Saturday, September 21, 2013

Feature Preview: MySQL Multi Source Replication


MySQL Replication is based on a master-slave architecture, where updates on the master are propagated to the slave through binary log events via a communication channel (aka a network connection). A slave would have been able to connect to only a single master at a time. If a slave wanted to receive updates from several masters, there were a few choices possible:
  1. Time sharing replication, where a slave would connect to a master for a particular time slice.   (See, Mats blog here )
  2. Have a hierarchical replication, where a slave that is to receive updates from the several masters is at the end of replication hierarchy. ( Like, M1->M2->M3->Slave)
  3. Using several instances of mysqlbinlog + GTIDs. (See Luis blog  here)
There was no way for a slave to connect to multiple masters and receive updates from these masters simultaneously. The Multisource Replication feature aims precisely to do that. To define clearly, Multisource replication feature for a slave server aims to:
  1. Receive transactions (in the form of binary log events) from several MySQL servers simultaneously via several communication channels.
  2. Apply these received transactions whilst not doing any conflict detection or resolution
One can call it Nx1 replication where N masters (sources) data is replicated to  a single server.


















Note: There is a difference between Multimaster Replication and Multisource Replication, to be considered which is really important to take note of, based on the definitions floating around in the MySQL world.
Multimaster Replication: Implicitly, this means Multi Master Update Everywhere replication setup i.e In this setup all the N servers form a cluster ( i.e each server is connected to other N-1 servers).

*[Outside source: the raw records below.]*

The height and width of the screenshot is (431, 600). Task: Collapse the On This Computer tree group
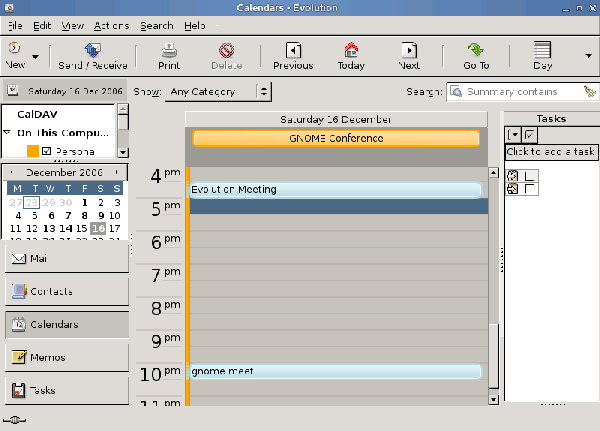pyautogui.click(x=7, y=132)
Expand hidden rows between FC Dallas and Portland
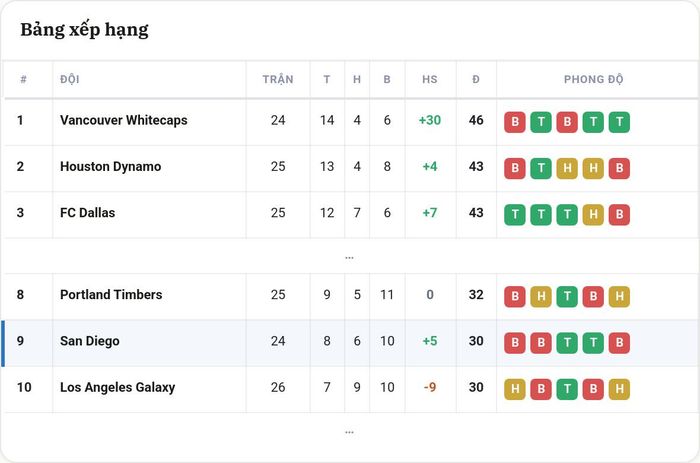The height and width of the screenshot is (463, 700). click(x=349, y=258)
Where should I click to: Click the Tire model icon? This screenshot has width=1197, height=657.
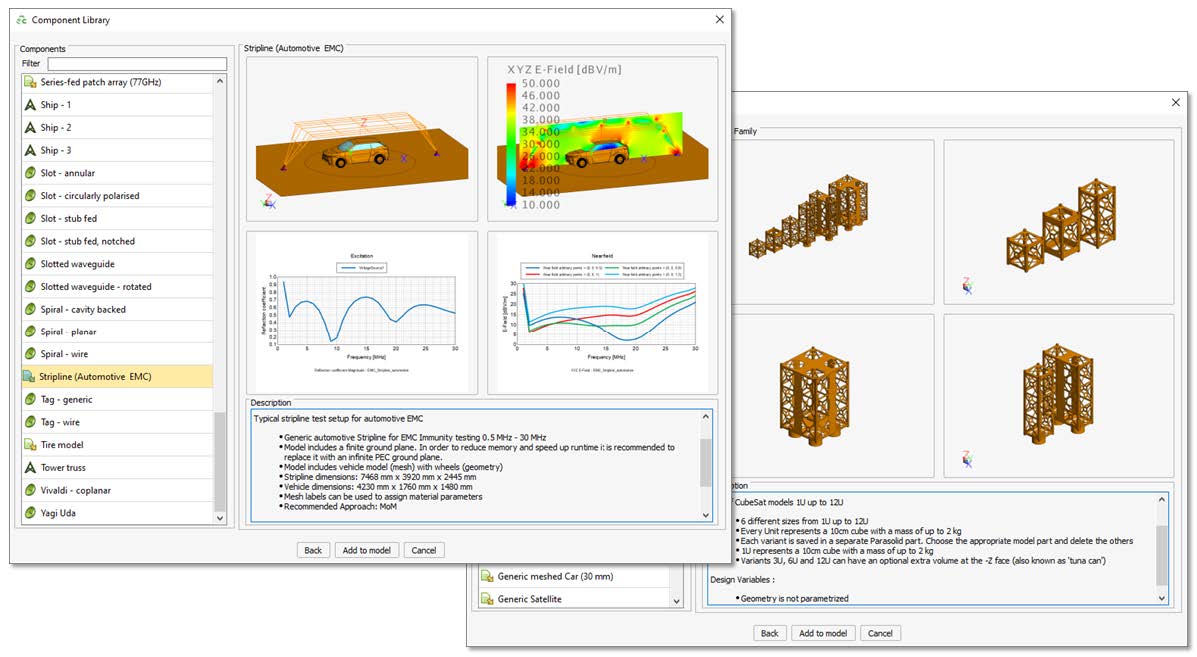click(30, 445)
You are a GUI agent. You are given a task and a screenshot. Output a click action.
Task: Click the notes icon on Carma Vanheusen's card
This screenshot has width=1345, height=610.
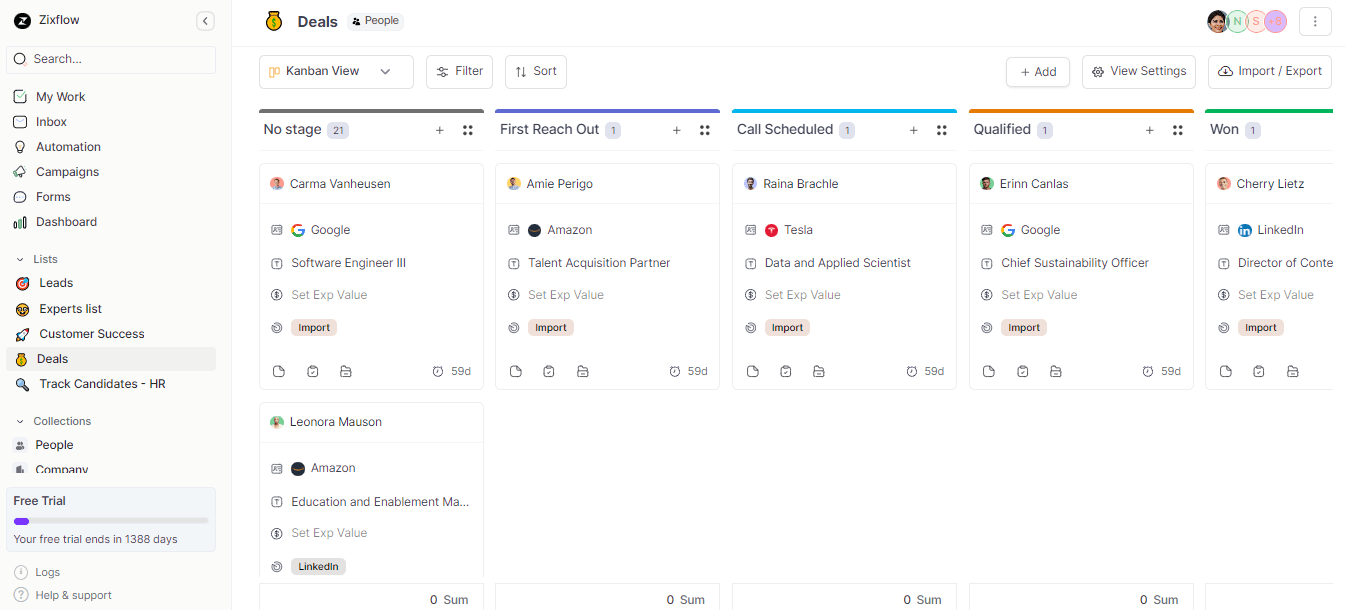pyautogui.click(x=278, y=370)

Updates could be run on any of the servers and these are replicated to the remaining servers. This setup should maintain ordering of the transactions, do transaction conflict detection, transaction conflict resolution (or rollback). One can call this set up as NxN setup, where each server is a peer of all others.


4x4 multimaster




















In contrast, the Multisource Replication feature, does not concern itself with conflict resolution at all. This leads us to say that, an application has to take care of data partitions on these masters so that there are no conflicts at the slave.

Use cases of Multisource replication
The main use cases of Multisource replication are related to data aggregation. For example:
  1. Backup of several servers to a single place.
  2. Merging of table shards: Multiple shards of tables can be jointly replicated to form a single table in a slave. If all the shards are replicated to form a single global table, it is easier for the application to replace the complex cross shard joins, since all the data is located in one place only. Mainly used for informational and analytic purposes
Also, note that this feature would make any replication topology possible. (For example, the classic Diamond Topology).

Release
MySQL Multisource Replication feature preview was released on MySQL Labs today (21st September, 2013). It is based on MySQL 5.7.2 DMR (which was also released today). You can download the packages from labs.mysql.com and play with it. NOTE: It is only a feature preview. There are things that need improvement and things might break easily. The idea is to expose the interface and receive feedback from the community. It is not production ready. So, do not use it in production systems.


MySQL Labs Multisource Replication

Goal: A slave server should be able to replicate from several masters.
This feature should enable a user to control/manage the transactions being received from
each master. How to identify each master? Instead of identifying a master, we identify a channel that connects a master and a slave. A 'channel' encompasses the path of binary log events from the master to the IO thread to the Relay log files to the applier threads (SQL thread or coordinator & worker threads). This definition makes us to assosiate replication commands without any ambiguity.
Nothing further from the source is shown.